APPLICABLE LEGAL PRECEPTS

"A donation mortis causa (in prospect of death) is an act to take effect, when the donor shall no longer exist, by which he disposes of the whole or a part of his property, and which is revocable." LSA-C.C. art. 1469. To be a valid testament or will, a document must meet the requisites of form and contain testamentary intent, which is to say, "it must, by its own language, show on its face that it purports to dispose of the property of the testator on his death." Succession of Shows, 158 So.2d 293, 295 (La.App. 1 Cir.1963), affirmed, 246 La. 652, 166 So.2d 261 (1964); Succession of Hammett, 183 So.2d 416, 417 (La.App. 4 Cir.), writ refused, 249 La. 66, 184 So.2d 735 (1966); see LSA-C.C. arts. 1570 & 1573.

"The intent of the testator controls the interpretation of his testament." LSA-C.C. art. 1611 A. The preference of interpretation is the one that gives effect. LSA-C.C. art. 1612. "[T]he first and natural impression conveyed to the mind on reading the will as a whole is entitled to great weight. The testator is not supposed to be propounding riddles, but rather to be conveying his ideas to the best of his ability so as to be correctly understood at first view." Carter v. Succession of Carter, 332 So.2d 439, 442 (La.1976). If two possibilities present themselves, the document must be read to carry out the "wishes" of the testator, not defeat them; to support testacy, not intestacy. Succession of Reeves, 393 So.2d 166, 171 (La.App. 1 Cir.1980), application denied, 398 So.2d 529 (La.1981); Carter, 332 So.2d at 442. With a document that is written without aid of counsel, the "law is indulgent in such cases. It exempts language from technical restraint and obeys the clear intention however informally conveyed." Carter, 332 So.2d at 442; see LSA-C.C. 1612. If a later testament neither expressly nor tacitly revokes a prior one, both must be read together to fulfill the intent of the testator. *442 Succession of Stallings, 197 La. 449, 1 So.2d 690, 692-94 (1941); Reeves, 393 So.2d at 170-72; Succession of Tranchina, 144 So.2d 778, 781 (La.App. 4 Cir.1962); see Succession of Lee, 02-189, pp. 3-4 (La. App. 5 Cir. 10/29/02), 831 So.2d 477, 479.

ANALYSIS

The heirs' reliance on various cases ignores the factual differences in those cases and the case on appeal.
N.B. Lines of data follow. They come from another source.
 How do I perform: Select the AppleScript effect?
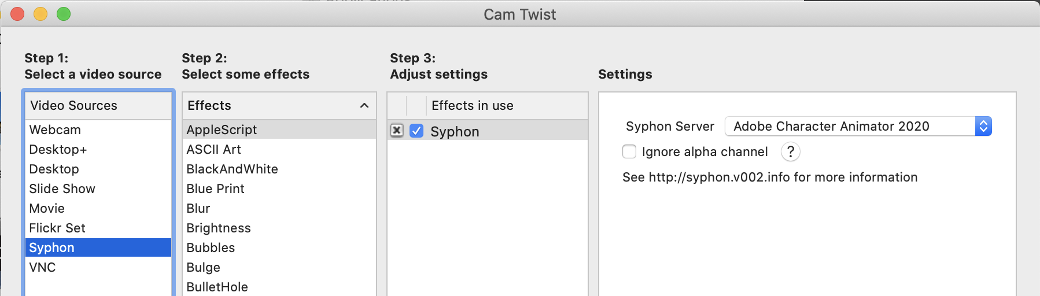(x=222, y=130)
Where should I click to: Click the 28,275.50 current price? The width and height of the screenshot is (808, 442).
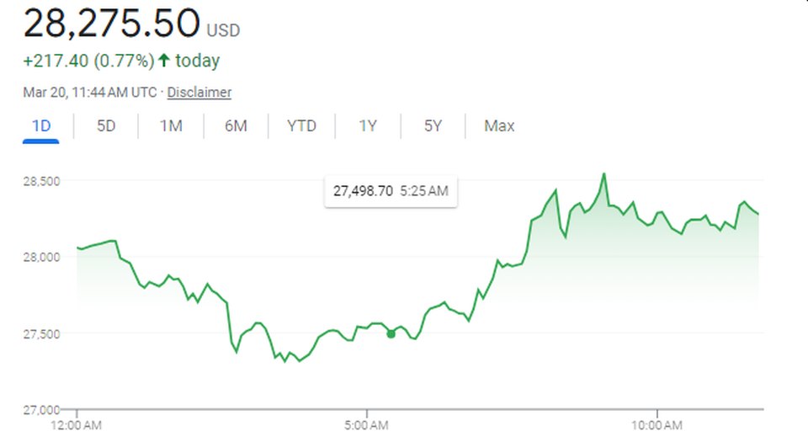112,24
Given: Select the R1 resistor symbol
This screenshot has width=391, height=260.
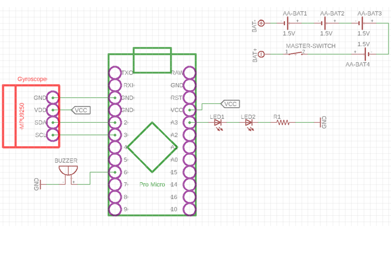Looking at the screenshot, I should tap(283, 123).
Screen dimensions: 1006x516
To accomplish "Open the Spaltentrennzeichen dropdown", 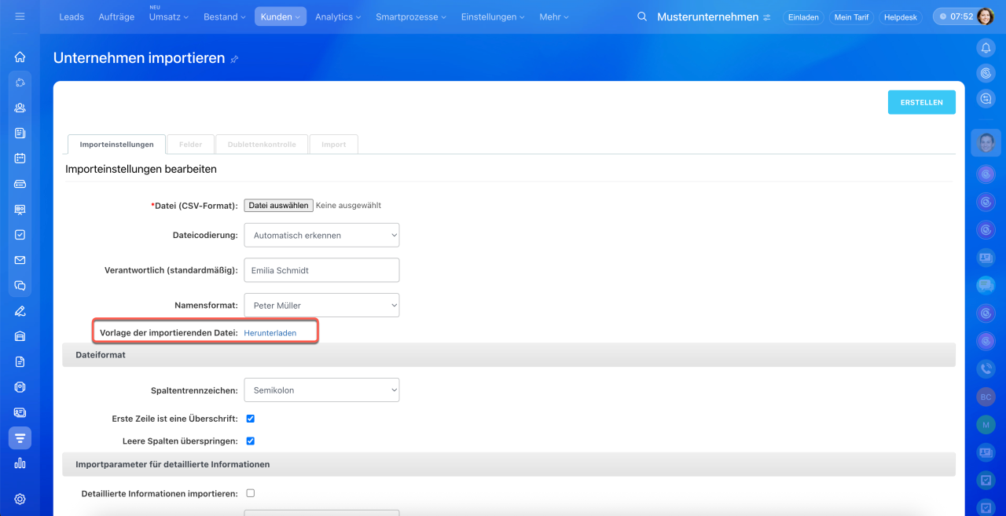I will pos(321,390).
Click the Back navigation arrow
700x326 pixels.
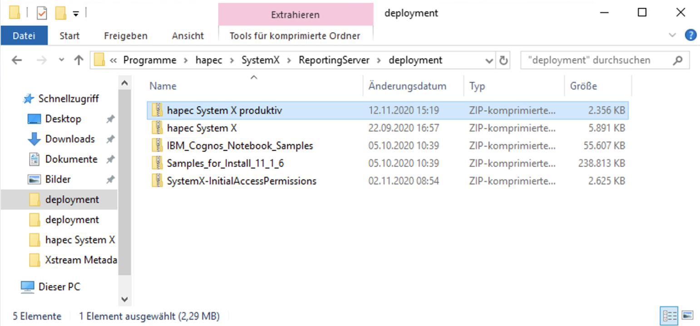[17, 60]
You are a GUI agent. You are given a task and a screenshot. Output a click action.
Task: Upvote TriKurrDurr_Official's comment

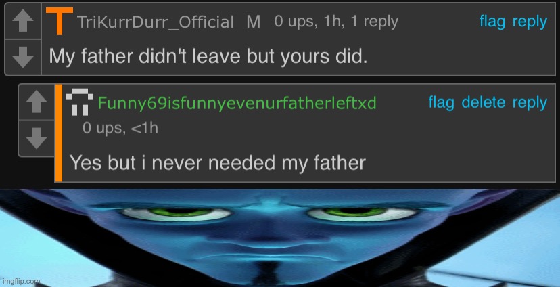point(23,22)
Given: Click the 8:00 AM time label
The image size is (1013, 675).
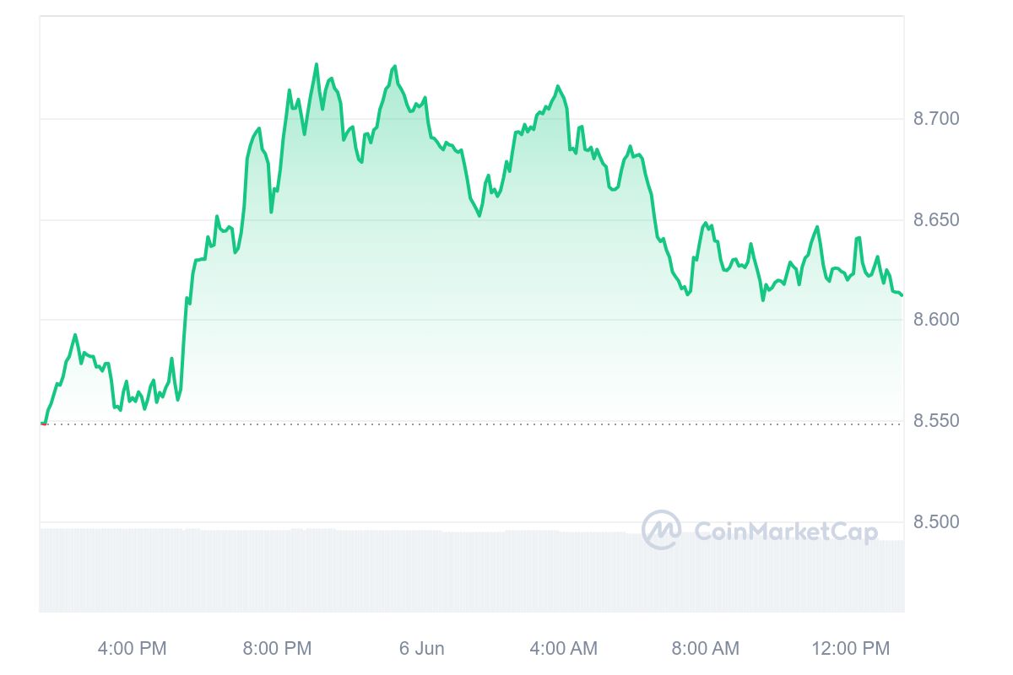Looking at the screenshot, I should click(705, 649).
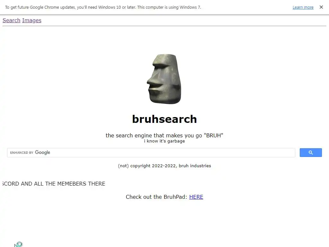This screenshot has width=329, height=247.
Task: Dismiss the Chrome update notification bar
Action: click(321, 7)
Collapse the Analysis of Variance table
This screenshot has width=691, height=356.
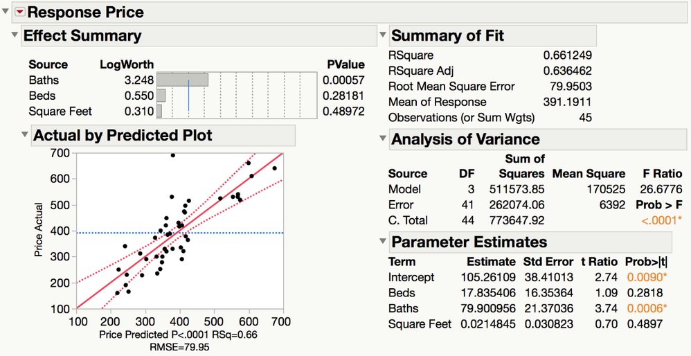(x=384, y=139)
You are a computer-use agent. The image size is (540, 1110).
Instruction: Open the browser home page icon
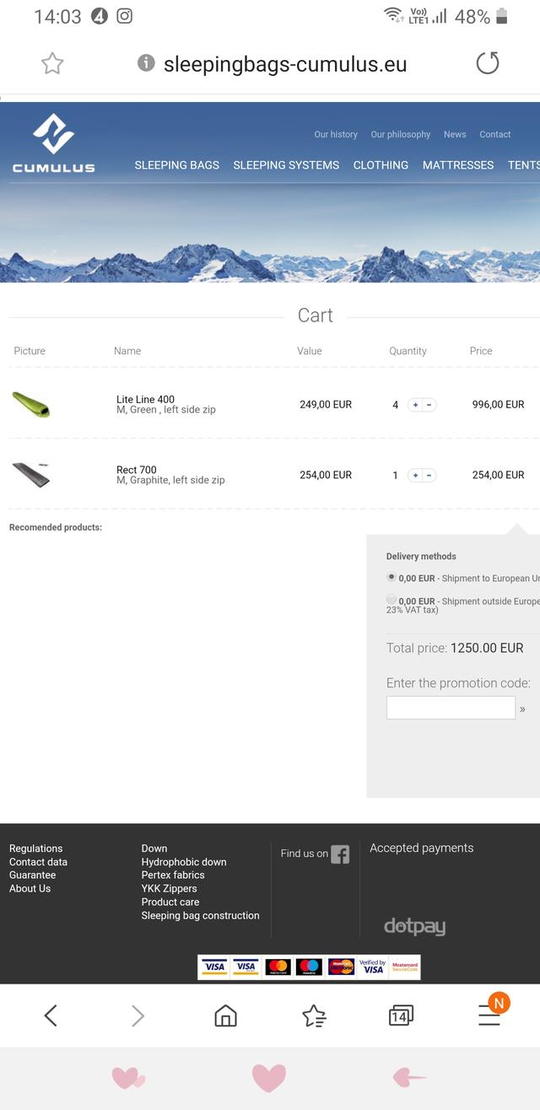[225, 1016]
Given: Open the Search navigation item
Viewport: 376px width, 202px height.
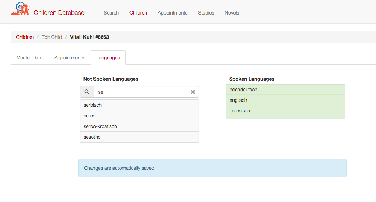Looking at the screenshot, I should [111, 13].
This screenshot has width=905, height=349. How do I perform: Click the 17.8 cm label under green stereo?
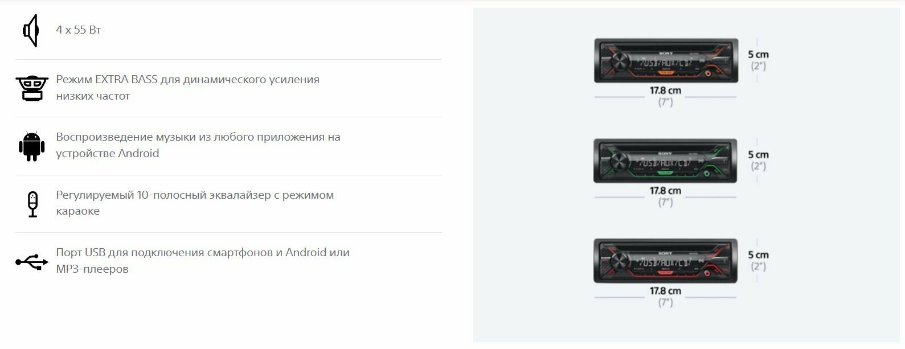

For example, in Succession of Maguire, 228 La. 1096, 85 So.2d 4, 5 (1955), the testator directed that a charitable trust be established to help young girls, and then, in addition, stated that she "would like the trustees to give [my cousin] every month the rent of one of the tenant houses or the equivalent-The trustees to decide the amount." Thus, the court concluded that considering the testament as a whole, the use of the term "would like," as a request to a third party with discretion over the amount of the gift, does imply a hope or "precatory suggestion." Maguire, 85 So.2d at 6. In the instant case, there is no third party trust or trustees with such discretion placed between the testatrix and the dispositions. In Succession of Diaz, 617 So.2d 34, 35 (La.App. 4 Cir.1993), the testator stated that, "I further wish my sister (one and only) to give to Dot the sum of $45,000 for my father's house and a fair price, $10,000 for my truck should she desire to purchase this for my nephew." After noting that there is no rule that the word "wish" is always interpreted as precatory, the fourth circuit found that the provision at issue "merely expresses the desire of the decedent for his sister to give certain sums to" another. Diaz, 617 So.2d at 36. The Diaz court then found the testator's language to be "not dispositive, but merely precatory and without legal effect." Id. Again, the instant case does not concern a request to a third party with discretion to arrange a gift from the testator.

The determination of testamentary intent does rest solely on a testator's choice to use the words "would like" or "wish." There is no fixed rule that particular words should be interpreted as a "precatory suggestion," rather than "a mandate of the testator." Diaz, 617 So.2d at 36. The document must be read as a whole. Carter, 332 So.2d at 442; Reeves, 393 So.2d at 171.